Cloud Native Efficient Computing is the Way in 2024 and Beyond – ServeTheHome

Today we wanted to discuss cloud native and efficient computing. Many have different names for this, but it is going to be the second most important computing trend in 2024, behind the AI boom. Modern performance cores have gotten so big and fast that there is a new trend in the data center: using smaller and more efficient cores. Over the next few months, we are going to be doing a series on this trend.

As a quick note: We get CPUs from all of the major silicon players. Also, since we have tested these CPUs in Supermicro systems, we are going to say that they are all sponsors of this, but it is our own idea and content.

Let us get to the basics. Once AMD re-entered the server market (and desktop) with a competitive performance core in 2017, performance per core and core counts exploded almost as fast as pre-AI boom slideware on the deluge of data. As a result, cores got bigger, cache sizes expanded, and chips got larger. Each generation of chips got faster.

Soon, folks figured out a dirty secret in the server industry: faster per core performance is good if you license software by core, but there are a wide variety of applications that need cores, but not fast ones. Todays smaller efficient cores tend to be on the order of performance of a mainstream Skylake/ Cascade Lake Xeon from 2017-2021, yet they can be packed more densely into systems.

Consider this illustrative scenario that is far too common in the industry:

Here, we have several apps built by developers over the years. Each needs its own VM and each VM is generally between 2-8 cores. These are applications that need to be online 247 but are not ones that need massive amounts of compute. Good examples are websites that serve a specific line of business function but do not have hundreds of thousands of visitors. Also, these tend to be workloads that are already in cloud instances, VMs, or containers.

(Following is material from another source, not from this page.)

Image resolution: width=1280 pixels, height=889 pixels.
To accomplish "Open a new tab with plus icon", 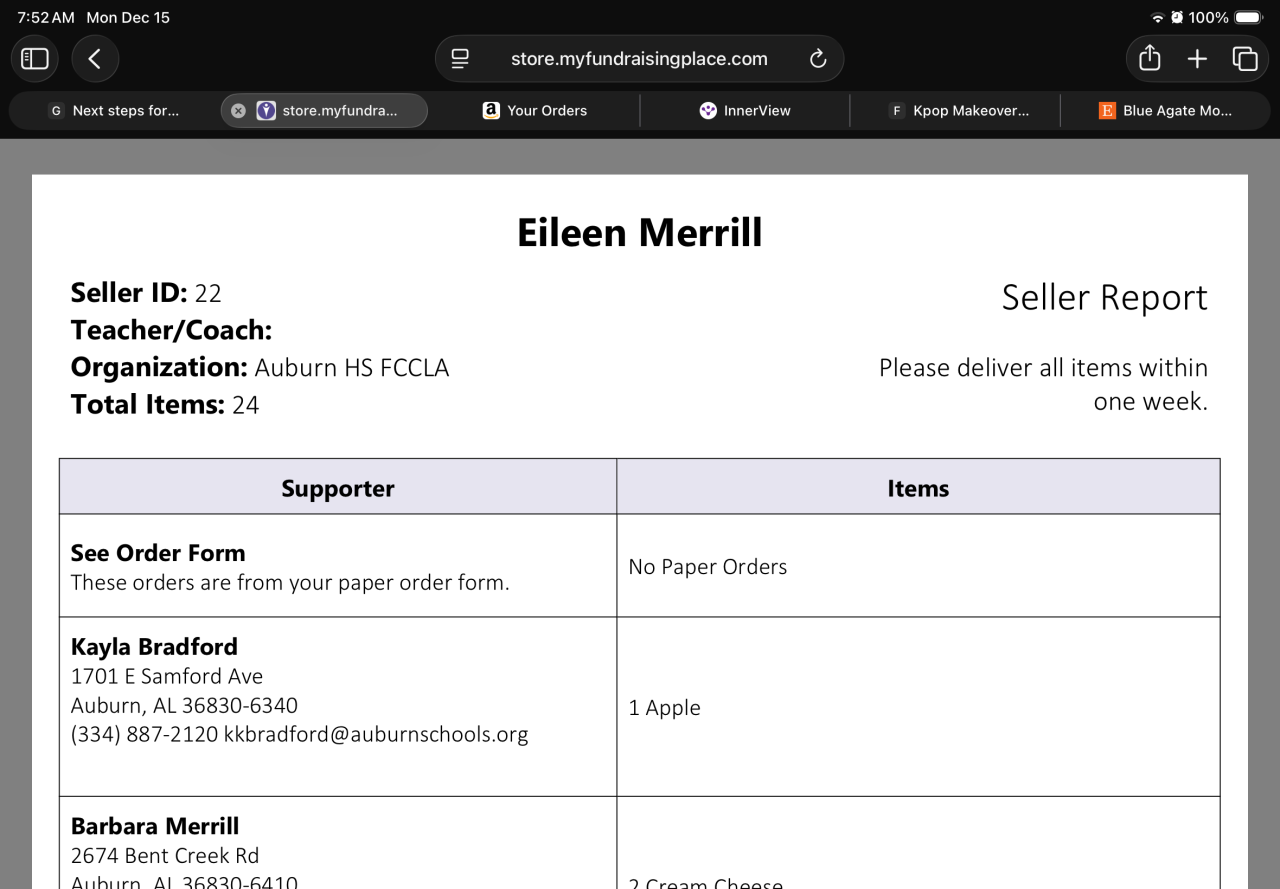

As the industry has started to move away from hypervisors with per-core licensing or per-socket license constraints, scaling up to bigger, faster cores that are going underutilized makes little sense.

As a result, the industry realized it needed lower cost to produce chips that are chasing density instead of per-core performance. An awesome way to think about this is to think about trying to fit the maximum number of instances for those small line-of-business applications developed over the years that are sitting in 2-8 core VMs into as few servers as possible. There are other applications like this as well that are commonly shown such as nginx web servers, redis servers, and so forth. Another great example is that some online game instances require one core per user in the data center, even if that core is relatively meager. Sometimes just having more cores is, well, more cores = more better.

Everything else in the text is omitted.